Per-device cooldown stops a stationary user from re-triggering on every blink of the tracker. Set FACE_GREET_TEXT="" to suppress the verbal greeting and just open the mic silently — see the env block in bridge.py for the full set of knobs.

Requires line of sight. Useless in the dark or when the camera is occluded.

3. Head-pet hold — firmware

Hold a finger on Dotty's head capacitive pad for ≥2 seconds.

Shipped in firmware commit e8370d2. The head-pet handler distinguishes a quick swipe (visual purr feedback only — see Path B in head_pet.h) from a sustained hold; on hold-detected the firmware fires Application::WakeWordInvoke("head_pet_hold") directly, which is exactly what the wake-net would do for a real wake-word hit. The mic opens, no audible cue.

This is the dark-room friendly entry point: works with no light, no line of sight, no spoken phrase. Brett's primary use case is morning interactions before the lights are up.

4. /admin/inject-text — server-side LAN admin

curl -XPOST http://<bridge>/admin/inject-text -d '{"text":"...","device_id":"..."}'

This is the path the Discord daemon and the portal "Greet" button use. Strictly speaking it doesn't enter voice mode — it bypasses the listen pipeline entirely and inserts text directly into the LLM turn, skipping wake-word + ASR. Useful when you want Dotty to say something without anyone needing to be physically present: scheduled greetings, DM-style admin messages, automation hooks.

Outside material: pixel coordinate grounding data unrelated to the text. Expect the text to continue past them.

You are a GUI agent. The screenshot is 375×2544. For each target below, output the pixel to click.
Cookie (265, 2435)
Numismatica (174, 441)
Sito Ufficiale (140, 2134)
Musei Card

Not exposed to the public internet.

Comparison

Entry path Works in dark Line of sight Spoken utterance Touch LAN admin Cooldown
Wake word ("Hi, ESP") yes no yes no no none (always armed)
Face detected no yes no no no per-device, FACE_GREET_MIN_INTERVAL_SEC
Head-pet hold (≥2 s) yes no no yes no none (immediate WakeWordInvoke)
/admin/inject-text yes no no no yes none

Choosing for your room

  • Lights on, you're across the room: wake word.
  • Lights on, you're right in front of Dotty: face detection beats waiting for the wake-net every time.
  • Lights off, hands free: wake word still works.
  • Lights off, hands full (carrying laundry, holding a kid): head-pet hold once you're close enough.
  • Lights off, hands full, mouth full: head-pet hold.
  • You're not in the room at all: /admin/inject-text from another device on the LAN.

Cross-references

  • wake-word.md — wake-net details, switching the phrase, microWakeWord roadmap.
  • voice-pipeline.md — what happens after the listen window opens (VAD → ASR → LLM → TTS).
  • modes.md — the broader mode taxonomy and LED contract.
  • interaction-map.md — every Dotty-side input/output, including the non-voice ones.